ТОП авторов и книг ИСКАТЬ КНИГУ В БИБЛИОТЕКЕ
Копье раздробило левое плечо думного дворянина. Он упал, обливаясь кровью.
— Гриша, — наклонился к нему царь, — Гриша, не опасно ли ты ранен? Я послал за лекарем… А этих всех я повелел на куски порубить. Гриша, за твою кровь…
Приговаривая, царь Иван вздрагивающими нервными пальцами гладил лицо любимца. Малюта поцеловал холодную царскую руку.
Прибежавший лекарь Арнольд Линдзей перевязал пробитое копьем плечо, а слуги уложили раненого в царский возок.
2 января 1570 года опричное воинство окружило со всех сторон Великий Новгород. По всем дорогам боярин Алексей Басманов поставил крепкие заставы. Ни один человек, ни пеший, ни конный, не мог спастись бегством.

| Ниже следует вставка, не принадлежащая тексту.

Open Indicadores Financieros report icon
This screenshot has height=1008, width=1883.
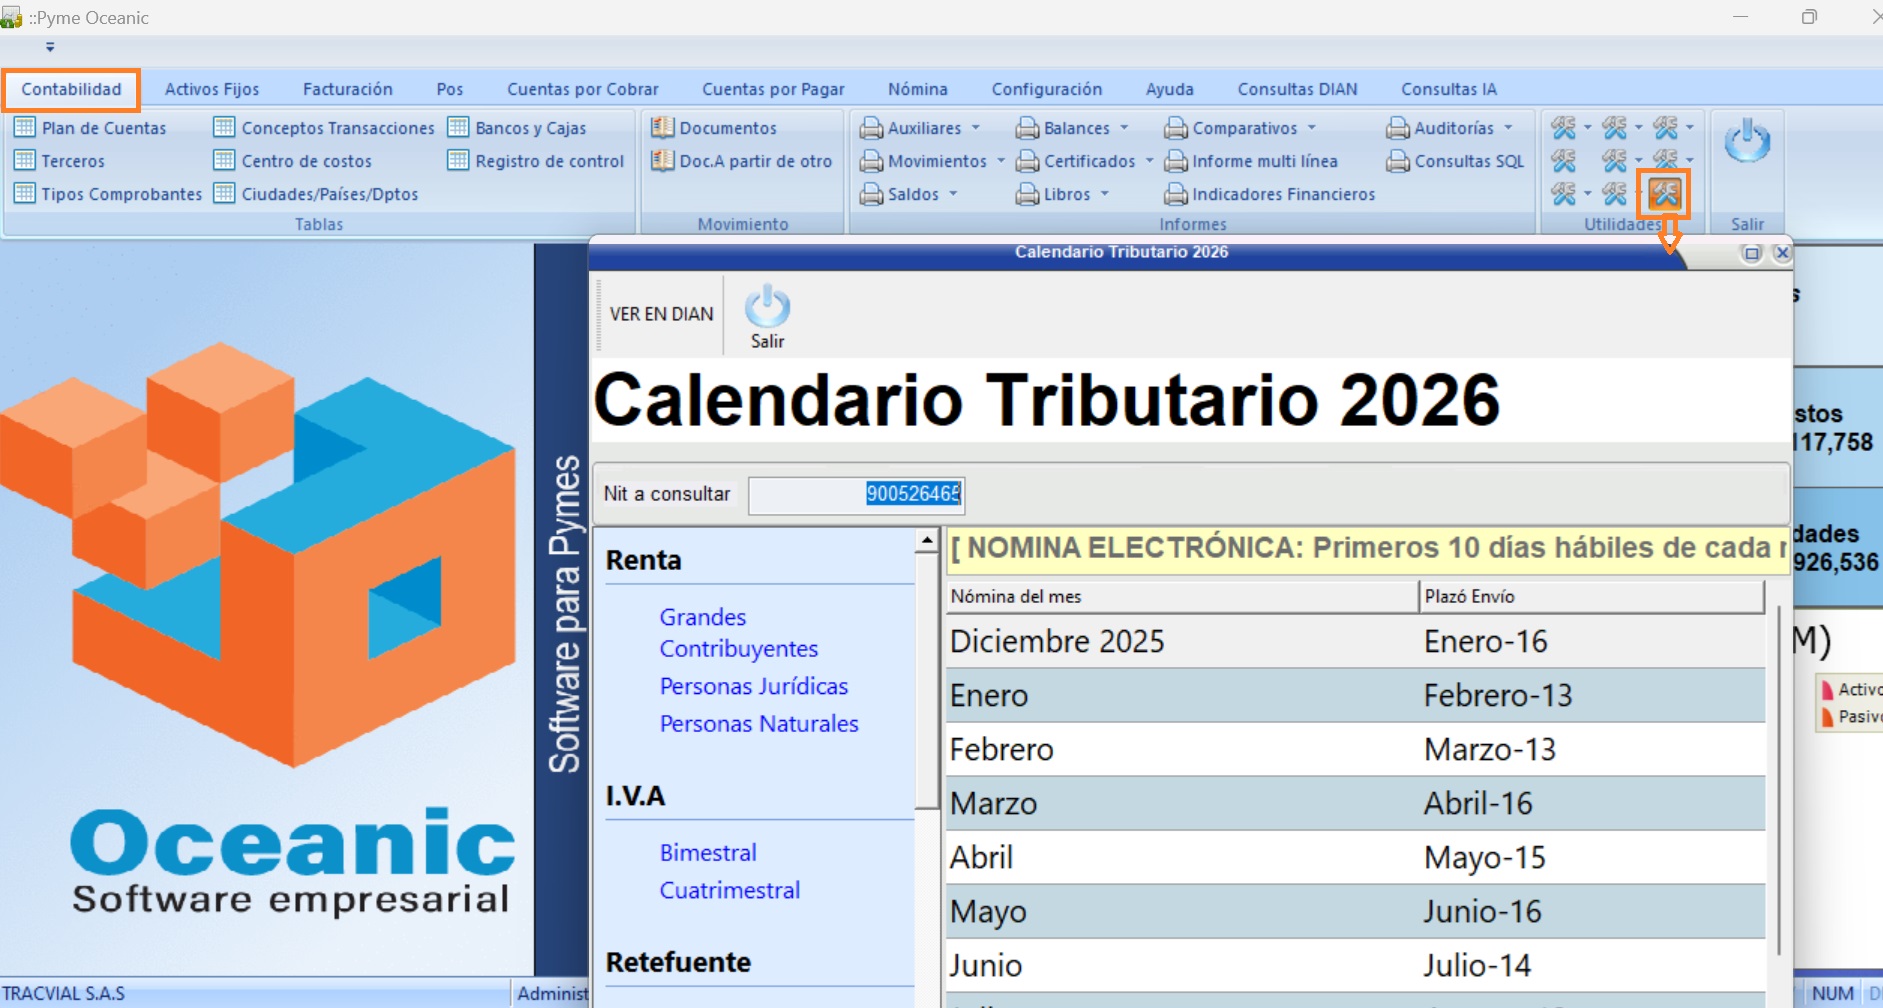(1176, 194)
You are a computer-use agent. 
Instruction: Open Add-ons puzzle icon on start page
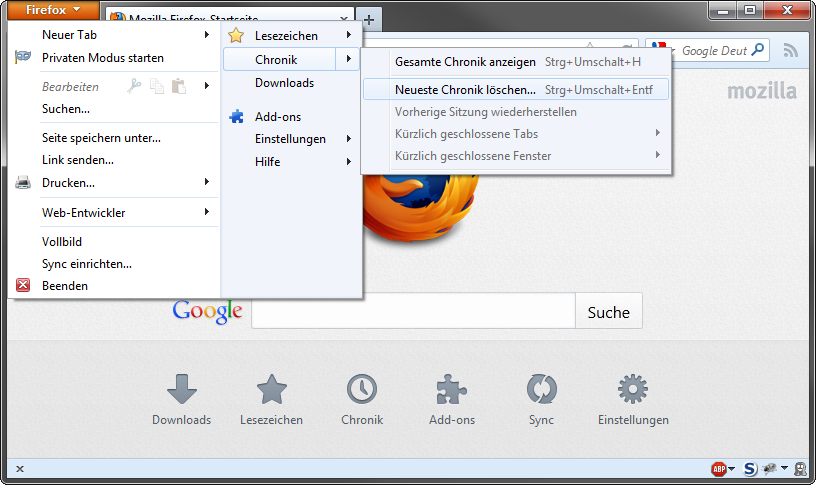452,389
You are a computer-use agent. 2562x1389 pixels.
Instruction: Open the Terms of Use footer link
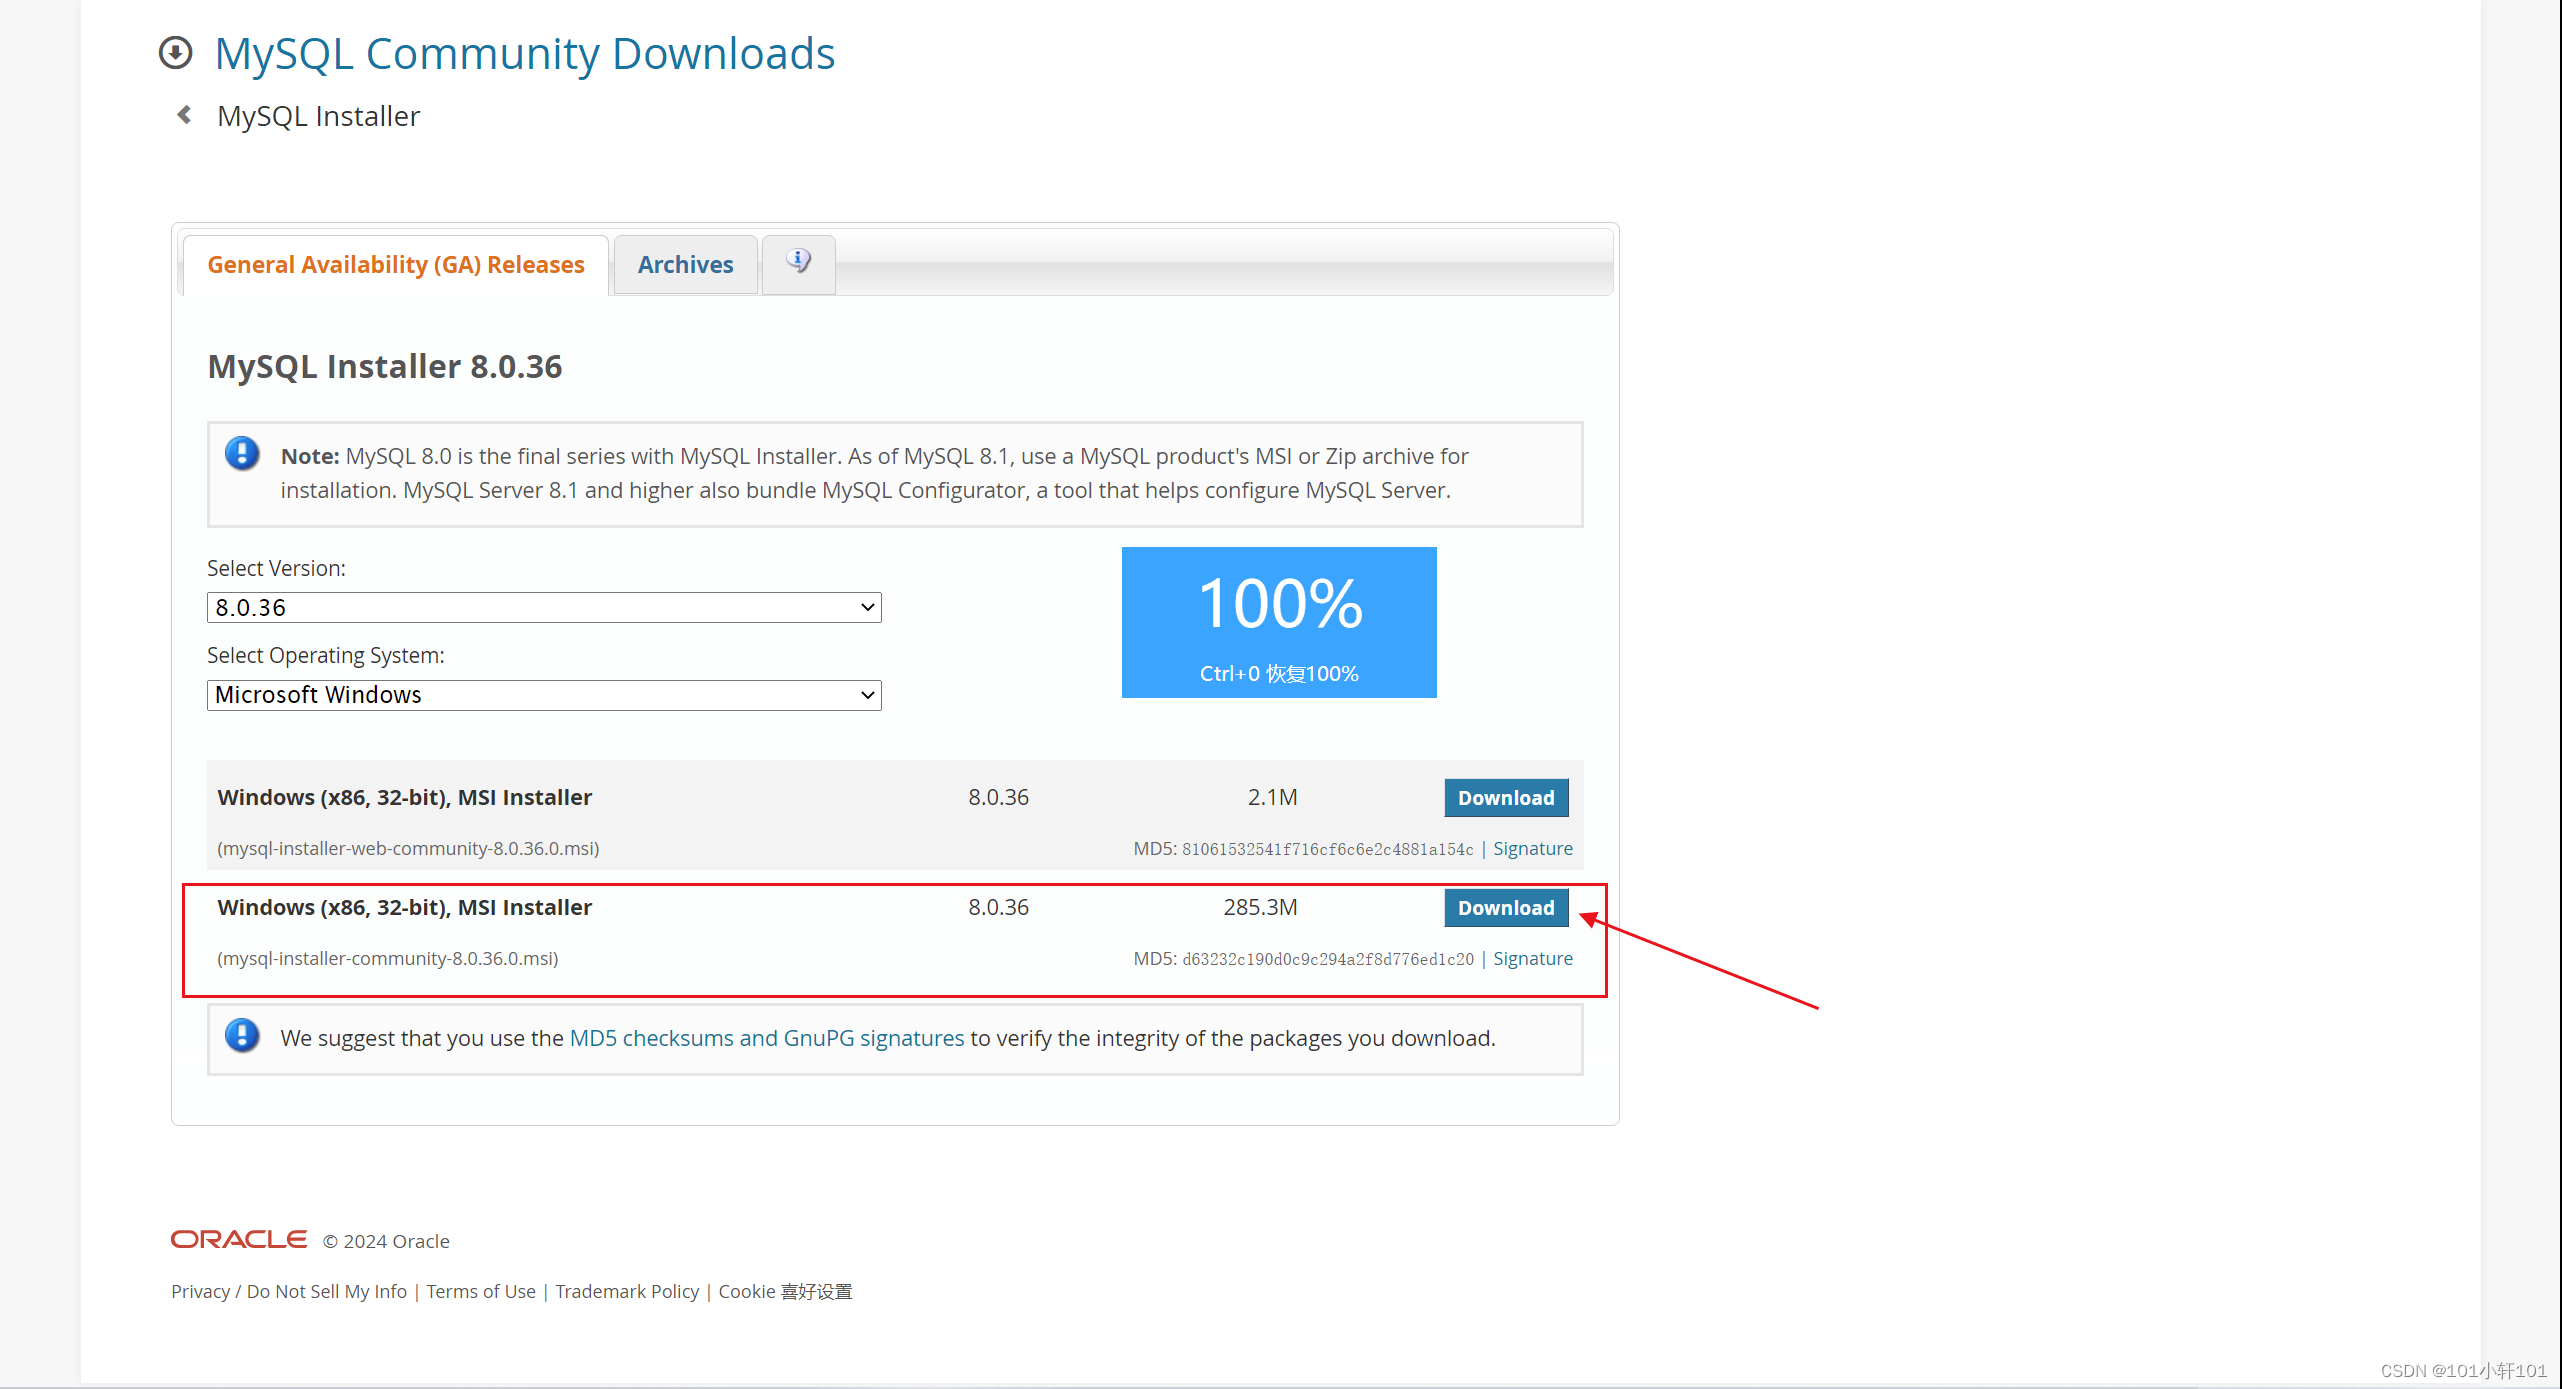(x=481, y=1291)
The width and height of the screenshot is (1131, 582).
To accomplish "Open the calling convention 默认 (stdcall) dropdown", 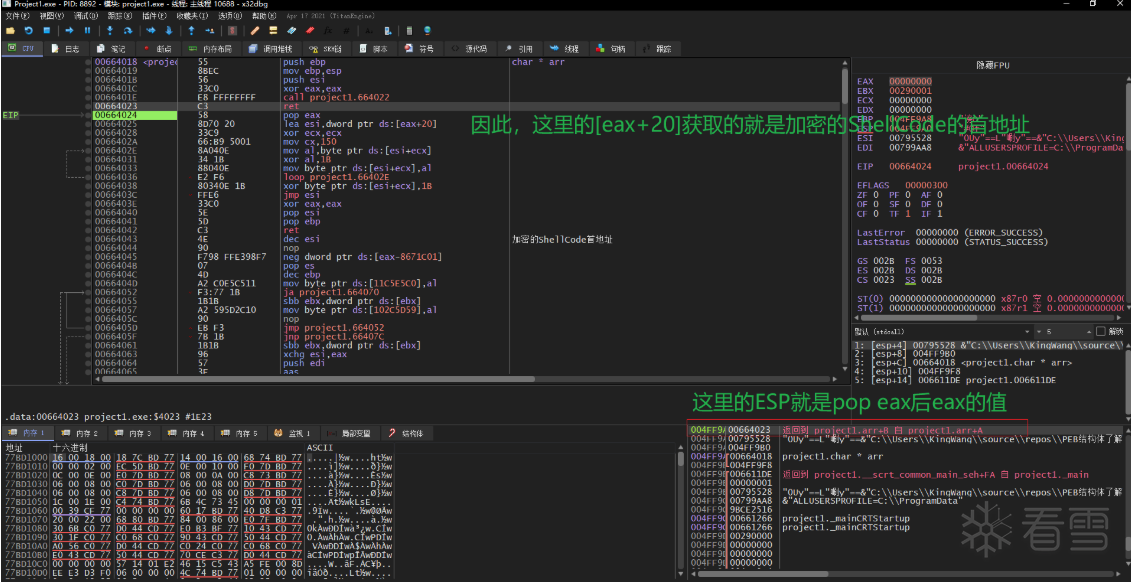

У истока реки Волхова широко раскинулся Новгород. Софийская сторона на западном берегу и торговая на восточном возникли в далекую, незапамятную старину. У самого Волхова, на пологом холме, высились каменные стены детинцаnote 60 с башнями и узкими воротами. За стенами крепости теснились разукрашенные главы древнего Софийского собора.
Прежде всего по царскому повелению закрыли все монастыри и церкви в окрестностях Новгорода, а иноков и священников согнали в одно место и потребовали с них по двадцать рублей выкупа. Кто не мог заплатить, того ставили на правеж, били батогами. Дворы богатых купцов в городе тоже запечатали. Дьяков и подьячих заковали в цепи и согнали, как скот, в огороженный забором двор. Жен и детей стерегли в домах.
Войска увидели царя Ивана 6 января в пригороде. На другой же день опричники казнили всех монахов, бывших на правеже, и развезли трупы по монастырям для погребения.
Окруженный сановниками царь Иван 8 января вступил в город как победитель. У городских ворот его встретили почетные горожане с духовенством. В руках у всех были иконы. Именитые купцы Федор Дмитриевич Сырков и его брат Алексей поднесли хлеб с солью на золотом блюде. Царь хлеба-соли не принял, велел всем мужикам вырвать бороды, а Федора Сыркова с братом посадил в погреб. На Великом мосту дожидался архиепископ Пимен с крестами и чудотворными иконами.
Царь не сошел с коня, не принял благословения.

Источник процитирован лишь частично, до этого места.